Items in a dataset:

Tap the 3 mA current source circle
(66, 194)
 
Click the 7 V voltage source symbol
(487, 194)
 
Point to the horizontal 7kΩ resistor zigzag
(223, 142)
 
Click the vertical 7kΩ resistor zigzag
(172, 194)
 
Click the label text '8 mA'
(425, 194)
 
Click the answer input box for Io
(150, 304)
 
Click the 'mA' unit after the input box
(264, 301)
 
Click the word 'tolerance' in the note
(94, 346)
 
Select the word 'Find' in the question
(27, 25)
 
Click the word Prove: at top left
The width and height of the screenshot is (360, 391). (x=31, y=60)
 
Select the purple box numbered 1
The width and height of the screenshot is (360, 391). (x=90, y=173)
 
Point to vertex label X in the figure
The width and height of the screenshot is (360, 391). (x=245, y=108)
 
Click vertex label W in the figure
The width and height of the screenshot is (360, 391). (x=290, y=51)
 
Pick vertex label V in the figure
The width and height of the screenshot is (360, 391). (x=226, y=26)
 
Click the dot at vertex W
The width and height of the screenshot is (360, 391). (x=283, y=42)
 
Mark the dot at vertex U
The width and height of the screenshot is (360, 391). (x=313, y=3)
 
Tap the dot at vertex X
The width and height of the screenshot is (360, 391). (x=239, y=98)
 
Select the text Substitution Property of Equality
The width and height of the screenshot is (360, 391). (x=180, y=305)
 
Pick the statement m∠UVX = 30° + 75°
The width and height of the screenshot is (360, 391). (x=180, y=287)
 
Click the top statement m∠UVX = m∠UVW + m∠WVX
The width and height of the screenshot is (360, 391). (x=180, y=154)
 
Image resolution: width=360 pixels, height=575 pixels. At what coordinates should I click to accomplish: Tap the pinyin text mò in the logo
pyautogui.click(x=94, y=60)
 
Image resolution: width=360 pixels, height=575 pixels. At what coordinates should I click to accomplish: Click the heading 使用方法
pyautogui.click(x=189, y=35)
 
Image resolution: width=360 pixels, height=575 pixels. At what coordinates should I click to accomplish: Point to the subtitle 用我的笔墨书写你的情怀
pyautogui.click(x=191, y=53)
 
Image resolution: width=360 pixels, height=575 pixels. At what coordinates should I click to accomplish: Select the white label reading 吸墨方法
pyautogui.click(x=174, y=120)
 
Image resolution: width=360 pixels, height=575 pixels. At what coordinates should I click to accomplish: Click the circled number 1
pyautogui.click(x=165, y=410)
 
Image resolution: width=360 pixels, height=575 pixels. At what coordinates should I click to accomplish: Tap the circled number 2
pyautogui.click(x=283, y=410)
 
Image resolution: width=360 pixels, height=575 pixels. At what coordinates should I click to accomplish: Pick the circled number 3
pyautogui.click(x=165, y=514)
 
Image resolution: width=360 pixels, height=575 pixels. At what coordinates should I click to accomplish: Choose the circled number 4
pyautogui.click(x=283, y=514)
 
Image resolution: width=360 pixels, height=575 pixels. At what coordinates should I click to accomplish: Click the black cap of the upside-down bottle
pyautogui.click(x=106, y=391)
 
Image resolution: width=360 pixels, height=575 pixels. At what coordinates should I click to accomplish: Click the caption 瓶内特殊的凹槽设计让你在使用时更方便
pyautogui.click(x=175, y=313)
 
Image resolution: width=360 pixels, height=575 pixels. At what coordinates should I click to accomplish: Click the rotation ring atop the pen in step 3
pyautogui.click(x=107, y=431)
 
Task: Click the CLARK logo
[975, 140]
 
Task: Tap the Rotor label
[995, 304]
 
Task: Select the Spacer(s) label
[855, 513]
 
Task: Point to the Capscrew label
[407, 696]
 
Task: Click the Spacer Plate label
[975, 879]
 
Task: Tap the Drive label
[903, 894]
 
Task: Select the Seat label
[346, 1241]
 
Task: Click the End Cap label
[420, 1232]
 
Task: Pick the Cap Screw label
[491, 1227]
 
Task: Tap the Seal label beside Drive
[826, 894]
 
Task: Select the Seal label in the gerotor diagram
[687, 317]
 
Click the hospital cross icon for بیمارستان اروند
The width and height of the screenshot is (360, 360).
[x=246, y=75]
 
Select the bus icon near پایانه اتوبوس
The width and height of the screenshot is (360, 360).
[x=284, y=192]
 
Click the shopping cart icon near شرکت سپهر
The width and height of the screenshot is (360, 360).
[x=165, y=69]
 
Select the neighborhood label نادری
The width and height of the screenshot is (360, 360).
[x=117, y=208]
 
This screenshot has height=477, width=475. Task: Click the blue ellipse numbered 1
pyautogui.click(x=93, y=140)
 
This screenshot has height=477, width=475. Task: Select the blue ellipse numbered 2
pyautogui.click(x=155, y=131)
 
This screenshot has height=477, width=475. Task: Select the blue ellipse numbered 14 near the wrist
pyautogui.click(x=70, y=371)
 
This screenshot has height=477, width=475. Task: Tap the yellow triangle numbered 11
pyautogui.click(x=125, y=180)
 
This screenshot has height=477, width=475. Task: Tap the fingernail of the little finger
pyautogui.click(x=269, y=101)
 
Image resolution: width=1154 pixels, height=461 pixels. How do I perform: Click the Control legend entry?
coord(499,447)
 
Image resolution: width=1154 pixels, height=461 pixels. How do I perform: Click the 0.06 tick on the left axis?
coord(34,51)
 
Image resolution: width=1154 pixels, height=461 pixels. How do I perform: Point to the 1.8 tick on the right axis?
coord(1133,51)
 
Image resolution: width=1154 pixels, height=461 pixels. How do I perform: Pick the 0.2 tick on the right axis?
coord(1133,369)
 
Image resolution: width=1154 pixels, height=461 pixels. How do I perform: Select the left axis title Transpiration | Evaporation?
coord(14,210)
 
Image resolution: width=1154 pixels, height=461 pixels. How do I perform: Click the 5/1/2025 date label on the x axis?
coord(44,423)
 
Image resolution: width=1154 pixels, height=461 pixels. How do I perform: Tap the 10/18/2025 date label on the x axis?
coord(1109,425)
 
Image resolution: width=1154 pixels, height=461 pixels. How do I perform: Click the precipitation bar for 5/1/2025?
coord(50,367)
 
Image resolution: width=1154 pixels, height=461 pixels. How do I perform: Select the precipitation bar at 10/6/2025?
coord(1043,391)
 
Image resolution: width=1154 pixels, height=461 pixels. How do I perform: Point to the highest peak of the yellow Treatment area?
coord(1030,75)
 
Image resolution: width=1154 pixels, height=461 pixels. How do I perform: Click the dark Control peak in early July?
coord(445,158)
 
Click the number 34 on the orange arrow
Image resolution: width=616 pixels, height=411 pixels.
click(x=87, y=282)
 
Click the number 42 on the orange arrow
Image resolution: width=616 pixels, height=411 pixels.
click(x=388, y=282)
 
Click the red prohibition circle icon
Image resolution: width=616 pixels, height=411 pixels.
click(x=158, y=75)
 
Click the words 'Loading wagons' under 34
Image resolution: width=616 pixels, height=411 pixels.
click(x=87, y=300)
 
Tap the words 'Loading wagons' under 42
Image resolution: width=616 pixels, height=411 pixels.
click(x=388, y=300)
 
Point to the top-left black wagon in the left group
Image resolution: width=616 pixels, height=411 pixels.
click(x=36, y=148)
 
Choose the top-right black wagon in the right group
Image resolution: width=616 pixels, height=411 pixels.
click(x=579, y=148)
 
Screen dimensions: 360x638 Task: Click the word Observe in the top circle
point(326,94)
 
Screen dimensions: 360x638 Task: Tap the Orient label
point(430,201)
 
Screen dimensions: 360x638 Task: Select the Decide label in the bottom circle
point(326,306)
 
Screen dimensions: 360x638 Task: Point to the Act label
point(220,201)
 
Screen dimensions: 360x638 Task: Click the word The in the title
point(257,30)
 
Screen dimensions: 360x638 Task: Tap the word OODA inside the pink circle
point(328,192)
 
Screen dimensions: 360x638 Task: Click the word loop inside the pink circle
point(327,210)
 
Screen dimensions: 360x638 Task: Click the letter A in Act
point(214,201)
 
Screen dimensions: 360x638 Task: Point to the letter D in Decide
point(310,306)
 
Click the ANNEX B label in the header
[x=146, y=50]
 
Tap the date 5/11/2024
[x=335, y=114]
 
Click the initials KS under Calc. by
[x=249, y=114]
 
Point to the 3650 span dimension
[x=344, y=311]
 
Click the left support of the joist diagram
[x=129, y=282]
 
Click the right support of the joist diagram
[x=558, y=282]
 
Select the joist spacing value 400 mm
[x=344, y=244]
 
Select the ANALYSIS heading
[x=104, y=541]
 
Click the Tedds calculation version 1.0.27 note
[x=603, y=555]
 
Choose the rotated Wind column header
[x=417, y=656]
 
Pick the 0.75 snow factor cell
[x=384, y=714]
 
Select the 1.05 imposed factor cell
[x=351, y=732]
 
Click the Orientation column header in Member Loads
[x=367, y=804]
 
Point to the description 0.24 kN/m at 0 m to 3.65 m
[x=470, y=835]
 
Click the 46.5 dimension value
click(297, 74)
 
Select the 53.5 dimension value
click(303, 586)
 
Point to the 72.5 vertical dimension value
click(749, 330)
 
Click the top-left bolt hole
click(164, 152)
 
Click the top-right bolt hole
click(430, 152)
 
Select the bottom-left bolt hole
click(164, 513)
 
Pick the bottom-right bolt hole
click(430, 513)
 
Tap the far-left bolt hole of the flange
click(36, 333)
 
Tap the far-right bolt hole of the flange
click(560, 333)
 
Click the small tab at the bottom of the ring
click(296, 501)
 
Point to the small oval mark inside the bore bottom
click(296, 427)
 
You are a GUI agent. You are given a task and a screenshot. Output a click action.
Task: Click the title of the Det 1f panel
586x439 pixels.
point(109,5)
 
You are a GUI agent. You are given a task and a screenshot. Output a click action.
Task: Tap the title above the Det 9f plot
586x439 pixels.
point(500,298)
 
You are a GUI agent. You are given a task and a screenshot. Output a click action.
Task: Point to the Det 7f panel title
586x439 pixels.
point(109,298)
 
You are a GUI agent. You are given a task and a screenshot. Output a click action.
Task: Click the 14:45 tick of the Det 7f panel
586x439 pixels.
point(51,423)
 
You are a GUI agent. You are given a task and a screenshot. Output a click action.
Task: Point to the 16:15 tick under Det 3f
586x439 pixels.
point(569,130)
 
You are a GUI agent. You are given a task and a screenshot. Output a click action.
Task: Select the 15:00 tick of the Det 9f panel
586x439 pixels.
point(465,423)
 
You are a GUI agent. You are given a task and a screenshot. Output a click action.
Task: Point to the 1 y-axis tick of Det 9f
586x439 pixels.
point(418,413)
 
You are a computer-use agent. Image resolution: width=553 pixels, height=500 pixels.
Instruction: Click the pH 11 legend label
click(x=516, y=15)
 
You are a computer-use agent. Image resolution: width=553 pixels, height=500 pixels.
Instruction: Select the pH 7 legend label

- [What this task involves]:
Find every line of the items above that contains the word "input", and copy each one. Match case exactly.

- [Result of the task]:
Click the answer input box for Io
Click the 'mA' unit after the input box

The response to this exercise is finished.